Listed entries:
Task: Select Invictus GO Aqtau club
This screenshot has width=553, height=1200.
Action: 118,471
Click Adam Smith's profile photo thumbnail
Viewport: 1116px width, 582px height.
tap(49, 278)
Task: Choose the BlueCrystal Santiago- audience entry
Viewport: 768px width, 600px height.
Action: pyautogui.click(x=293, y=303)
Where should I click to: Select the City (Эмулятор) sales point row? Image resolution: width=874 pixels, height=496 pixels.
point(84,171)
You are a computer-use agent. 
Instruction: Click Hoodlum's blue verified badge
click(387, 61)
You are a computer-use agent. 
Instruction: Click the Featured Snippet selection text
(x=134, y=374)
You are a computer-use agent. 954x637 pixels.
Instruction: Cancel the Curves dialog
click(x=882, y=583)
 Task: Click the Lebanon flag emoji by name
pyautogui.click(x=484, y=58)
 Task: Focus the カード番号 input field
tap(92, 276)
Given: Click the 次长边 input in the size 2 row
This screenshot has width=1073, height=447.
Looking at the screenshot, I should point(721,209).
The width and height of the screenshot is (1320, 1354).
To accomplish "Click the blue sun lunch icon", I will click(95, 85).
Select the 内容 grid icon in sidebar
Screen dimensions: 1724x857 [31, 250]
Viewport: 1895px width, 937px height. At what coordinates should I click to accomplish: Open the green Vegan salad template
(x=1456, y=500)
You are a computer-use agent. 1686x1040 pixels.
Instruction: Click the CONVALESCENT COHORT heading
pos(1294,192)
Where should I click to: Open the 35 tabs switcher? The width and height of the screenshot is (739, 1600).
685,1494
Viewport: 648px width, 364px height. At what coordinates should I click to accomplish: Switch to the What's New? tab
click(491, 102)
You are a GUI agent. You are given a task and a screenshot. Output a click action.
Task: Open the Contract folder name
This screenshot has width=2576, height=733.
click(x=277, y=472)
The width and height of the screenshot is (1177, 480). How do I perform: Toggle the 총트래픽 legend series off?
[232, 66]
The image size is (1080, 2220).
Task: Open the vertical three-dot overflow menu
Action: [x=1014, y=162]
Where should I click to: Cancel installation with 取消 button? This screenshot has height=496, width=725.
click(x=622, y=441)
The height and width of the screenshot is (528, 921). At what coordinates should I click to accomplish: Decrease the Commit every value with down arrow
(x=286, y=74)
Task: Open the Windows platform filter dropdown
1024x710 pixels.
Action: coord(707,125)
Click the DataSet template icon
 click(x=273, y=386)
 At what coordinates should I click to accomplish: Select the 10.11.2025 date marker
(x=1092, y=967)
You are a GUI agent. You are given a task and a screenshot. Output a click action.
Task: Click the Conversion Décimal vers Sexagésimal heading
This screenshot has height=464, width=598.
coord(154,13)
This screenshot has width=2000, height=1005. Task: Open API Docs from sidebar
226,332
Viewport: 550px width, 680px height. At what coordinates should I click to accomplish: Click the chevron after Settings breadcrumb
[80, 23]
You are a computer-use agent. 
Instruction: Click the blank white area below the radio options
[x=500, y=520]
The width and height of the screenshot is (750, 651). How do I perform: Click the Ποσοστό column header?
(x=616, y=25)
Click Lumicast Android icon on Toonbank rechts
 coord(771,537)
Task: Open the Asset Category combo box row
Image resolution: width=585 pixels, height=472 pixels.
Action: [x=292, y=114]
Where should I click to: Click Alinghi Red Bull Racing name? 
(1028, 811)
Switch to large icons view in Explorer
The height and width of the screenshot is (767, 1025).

Task item: Repeat the material above in full so that each line matches the original exactly.

Exercise output:
Task: Select Invictus GO Aqtau club
This screenshot has width=553, height=1200.
Action: 118,471
Click Adam Smith's profile photo thumbnail
Viewport: 1116px width, 582px height.
tap(49, 278)
Task: Choose the BlueCrystal Santiago- audience entry
Viewport: 768px width, 600px height.
Action: pyautogui.click(x=293, y=303)
Where should I click to: Select the City (Эмулятор) sales point row? Image resolution: width=874 pixels, height=496 pixels.
point(84,171)
You are a computer-use agent. 
Instruction: Click Hoodlum's blue verified badge
click(387, 61)
You are a computer-use agent. 
Instruction: Click the Featured Snippet selection text
(x=134, y=374)
You are a computer-use agent. 954x637 pixels.
Instruction: Cancel the Curves dialog
click(x=882, y=583)
 Task: Click the Lebanon flag emoji by name
pyautogui.click(x=484, y=58)
 Task: Focus the カード番号 input field
tap(92, 276)
Given: Click the 次长边 input in the size 2 row
This screenshot has width=1073, height=447.
Looking at the screenshot, I should point(721,209).
The width and height of the screenshot is (1320, 1354).
To accomplish "Click the blue sun lunch icon", I will click(95, 85).
Select the 内容 grid icon in sidebar
Screen dimensions: 1724x857 [31, 250]
Viewport: 1895px width, 937px height. At what coordinates should I click to accomplish: Open the green Vegan salad template
(x=1456, y=500)
You are a computer-use agent. 1686x1040 pixels.
Instruction: Click the CONVALESCENT COHORT heading
pos(1294,192)
Where should I click to: Open the 35 tabs switcher? The width and height of the screenshot is (739, 1600).
685,1494
Viewport: 648px width, 364px height. At what coordinates should I click to accomplish: Switch to the What's New? tab
click(491, 102)
You are a GUI agent. You are given a task and a screenshot. Output a click action.
Task: Open the Contract folder name
This screenshot has width=2576, height=733.
click(x=277, y=472)
The width and height of the screenshot is (1177, 480). How do I perform: Toggle the 총트래픽 legend series off?
[232, 66]
The image size is (1080, 2220).
Task: Open the vertical three-dot overflow menu
Action: [x=1014, y=162]
Where should I click to: Cancel installation with 取消 button? This screenshot has height=496, width=725.
click(x=622, y=441)
The height and width of the screenshot is (528, 921). At what coordinates should I click to accomplish: Decrease the Commit every value with down arrow
(x=286, y=74)
Task: Open the Windows platform filter dropdown
1024x710 pixels.
Action: coord(707,125)
Click the DataSet template icon
 click(x=273, y=386)
 At what coordinates should I click to accomplish: Select the 10.11.2025 date marker
(x=1092, y=967)
You are a GUI agent. You are given a task and a screenshot. Output a click action.
Task: Click the Conversion Décimal vers Sexagésimal heading
This screenshot has height=464, width=598.
coord(154,13)
This screenshot has width=2000, height=1005. Task: Open API Docs from sidebar
226,332
Viewport: 550px width, 680px height. At what coordinates should I click to accomplish: Click the chevron after Settings breadcrumb
[80, 23]
You are a computer-use agent. 
Instruction: Click the blank white area below the radio options
[x=500, y=520]
The width and height of the screenshot is (750, 651). How do I perform: Click the Ποσοστό column header?
(x=616, y=25)
Click Lumicast Android icon on Toonbank rechts
 coord(771,537)
Task: Open the Asset Category combo box row
Image resolution: width=585 pixels, height=472 pixels.
Action: [x=292, y=114]
Where should I click to: Click Alinghi Red Bull Racing name? 
(1028, 811)
Switch to large icons view in Explorer
The height and width of the screenshot is (767, 1025).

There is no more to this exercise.